The Court was initially started at Tambaya market during the colonial period. The market got its name ‘TAMBAYA” from the words ‘SAA MBAYA’ which the colonialist used to tell the locals “…. you are coming to court at the wrong time”.

Since 1999, the Mukurwe’ini court has been operating from leased premises with only two court rooms from the local administration. The building used to serve as a colonial officers’ mess. The kitchen area of the mess was converted into a registry. The chimney was demolished to create more office space for the court. The court serves a population of approximately 83,932 people according to the 2009 population census covering an area of 178.6km2. Prior to occupying the leased house, the court used to be at a building that was constructed in 1930 by the colonialist as a residential house. The residential house was commissioned as a court in 1948. In 1999, the government found building inhabitable and condemned it. In consultation with the National Museum of Kenya, part of building will be retained as a historical monument in the new court building.

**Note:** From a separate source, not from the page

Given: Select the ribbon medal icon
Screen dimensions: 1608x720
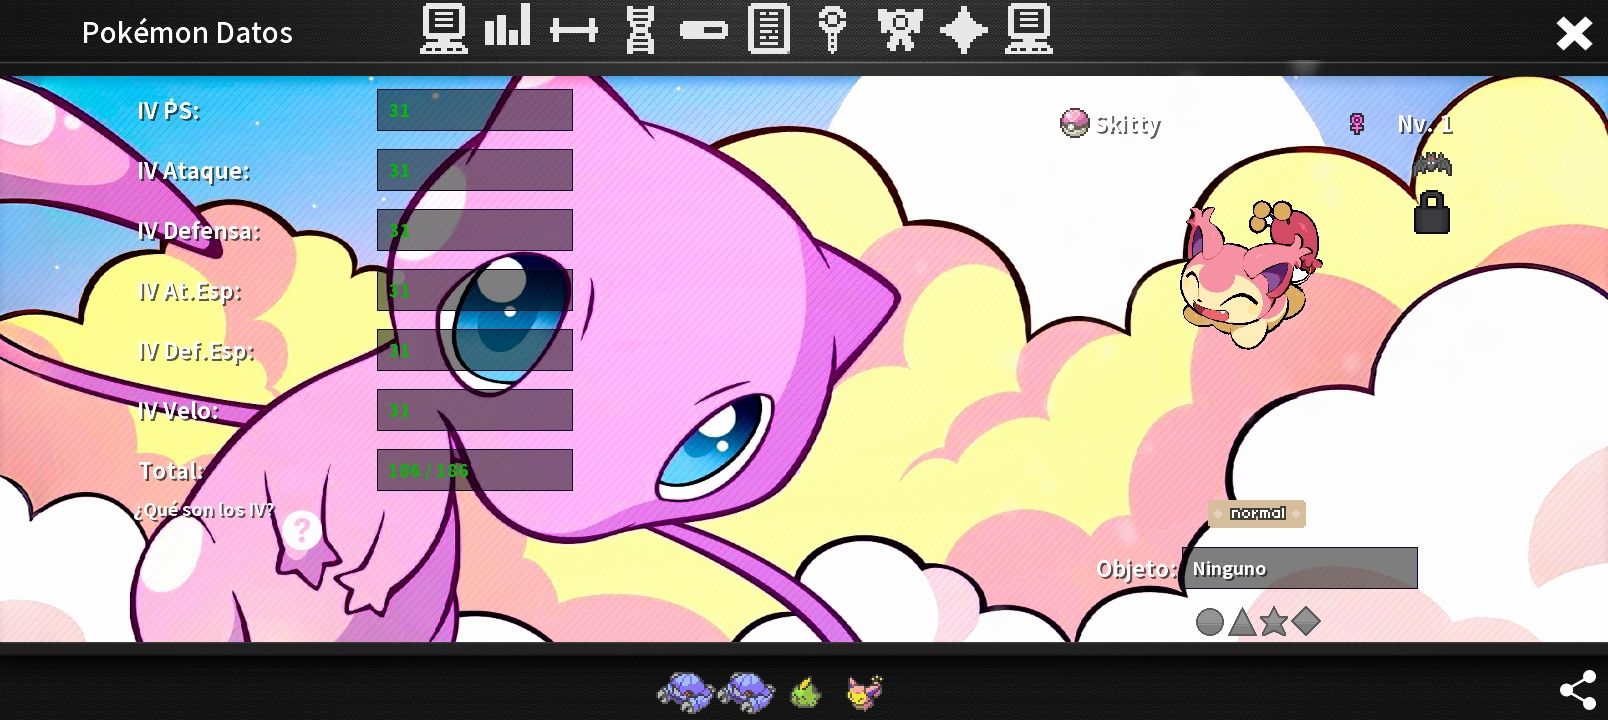Looking at the screenshot, I should coord(900,29).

The site for the new Mukurwe’ini Magistrate Court, measuring 0.2231 hectares was handed over to One Source Construction Ltd to build the court at a cost of Ksh. 158million. The construction should take approximately 18 months to complete and will also include ICT facilities and other security features. The new facilities will contribute towards the reduction of case backlog, reduce the distances people travel to Nyeri to have some of their cases heard, reduce the time period litigants receive services and improve access to information. The Judiciary continues to strive to improve delivery of services and corporate image of the Judiciary.

Cracks on the old Mukurweini Law Court building which was condemned.

The National Museum of Kenya gazetted the old building built in 1930, as a historical monument. Part of the building will be preserved and included in the new court building. 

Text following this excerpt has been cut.